→ **Trecho do documento**:
***

A propósito da novela "Anos Rebeldes" que despertou nos jovens o vírus da contestação, tomo a liberdade de passar o que testemunhei naqueles anos obscuros, mas que jamais saíram de um cantinho de minha mente. Não é uma narração completa, mesmo porque seria impossível fazê-lo aqui e também porque servi ao Exército em Brasília e fui povo em São Paulo. Os dois lados eram inversos naqueles dias. Por isso mesmo considero-me um pacifista. Se o que vi, marcou-me profundamente, o que poderia ser pior do que o testemunho de uma batalha vista por um soldado? E naqueles anos o inferno no Vietnã, Camboja, Biafra comia solto.
Na Argentina, aqui ao nosso lado, as chamadas forças de segurança devoravam homens, mulheres e crianças numa orgia de tortura e morte de trinta e cinco mil pessoas. Antes houve o caso chileno. Um presidente socialista eleito pelo povo, em regime de democracia, foi derrubado e assassinado por um general, o qual apossou-se do país e do povo como se fossem propriedades particulares. Nos bastidores iniciava-se a matança de jovens estudantes. Houve casos de emparedamentos de pessoas vivas, conforme relata um filme americano com muito realismo. E por ironia os próprios americanos financiavam essa barbárie.
No Brasil, embora de uma violência mais leve, (se é que podemos denominar assim), o anticristo também estava presente naqueles anos tenebrosos. E, diga-se de passagem, havia uma visível conivência religiosa. Os algozes tinham carta branca para fazerem o que bem entendiam. E do bem nunca entendiam, só entendiam do mal. Havia torturadores de todos os matizes. Alguns até com bíblias na mão. Faziam o preso político ler alguns trechos mosaicos e depois o pau comia. E não havia ninguém para socorrer o pobre diabo. A Constituição era como sempre foi apenas letras inexpressivas e sem nenhuma atividade real, servindo apenas aos interesses escusos de pessoas socialmente privilegiadas.
Residíamos eu, minha mãe e meus irmãos no bairro da Luz, perto de um Batalhão de Polícia, o "Tobias de Aguiar". Em frente ao batalhão e descendo alguns metros pela Avenida Tiradentes ficava uma cadeia. Não se podia passar pelas calçadas porque elas eram bloqueadas. Com as crianças ou menores não havia problema. E minhas irmãs menores que por lá passavam ouviam gritos estarrecedores.

***

→ **Exercícios**:
a. Segundo o trecho do documento, qual era o nome do Batalhão de Polícia perto do qual a família morava no bairro da Luz?
b. Substitua "cadeia" por "prisão" no trecho do documento e reproduza tudo desde "Residíamos eu, minha" até "ouviam gritos estarrecedores.".
A listagem a seguir é um material independente do trecho.

***

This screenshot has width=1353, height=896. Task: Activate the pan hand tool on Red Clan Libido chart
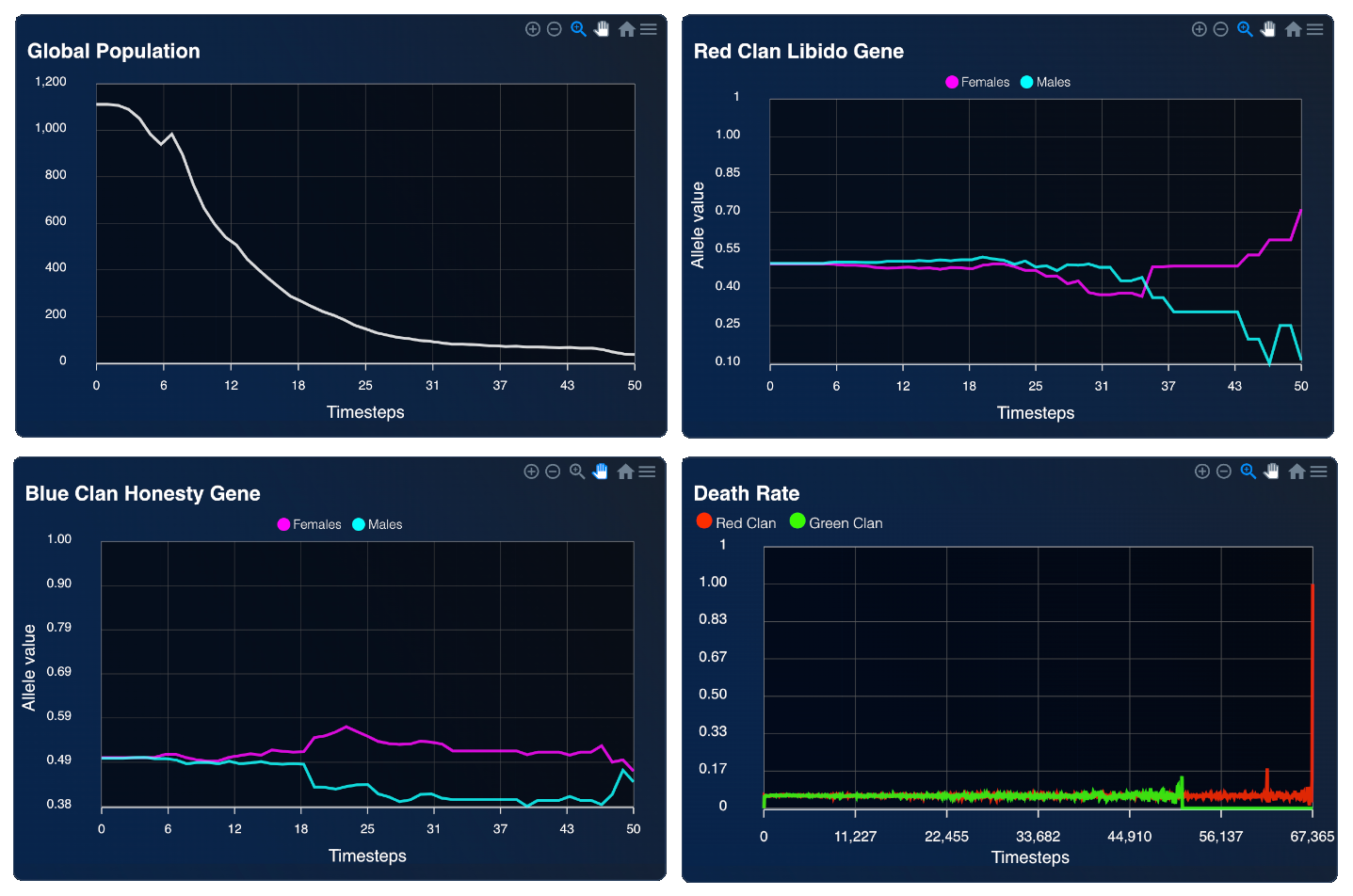click(x=1268, y=29)
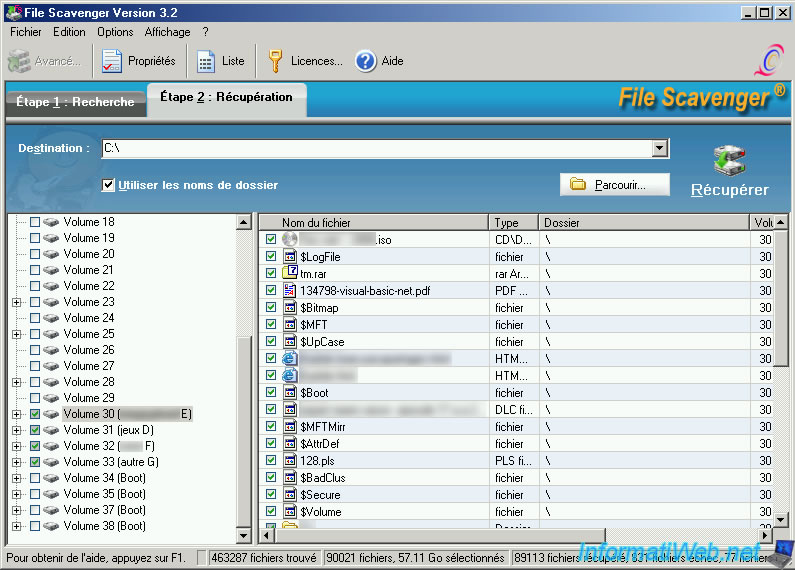Switch to Étape 1 : Recherche tab
The height and width of the screenshot is (570, 795).
pyautogui.click(x=75, y=101)
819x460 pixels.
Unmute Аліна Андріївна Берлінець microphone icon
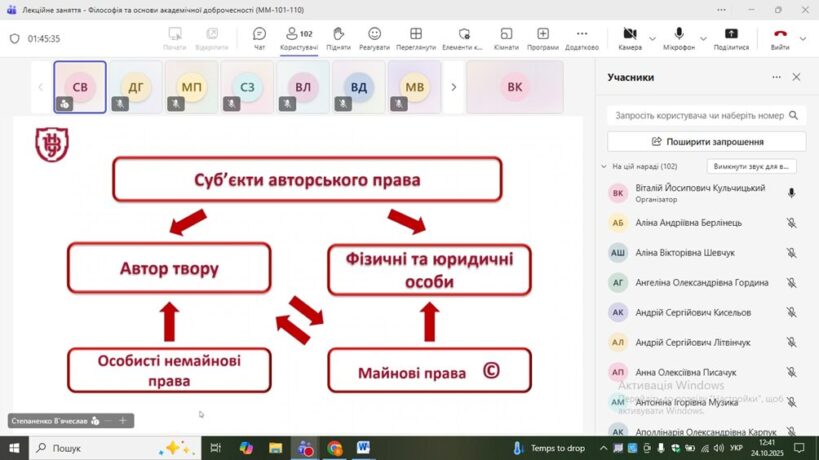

***

→ **Lista de soluções**:
a. "Tobias de Aguiar".

b.
Residíamos eu, minha mãe e meus irmãos no bairro da Luz, perto de um Batalhão de Polícia, o "Tobias de Aguiar". Em frente ao batalhão e descendo alguns metros pela Avenida Tiradentes ficava uma prisão. Não se podia passar pelas calçadas porque elas eram bloqueadas. Com as crianças ou menores não havia problema. E minhas irmãs menores que por lá passavam ouviam gritos estarrecedores.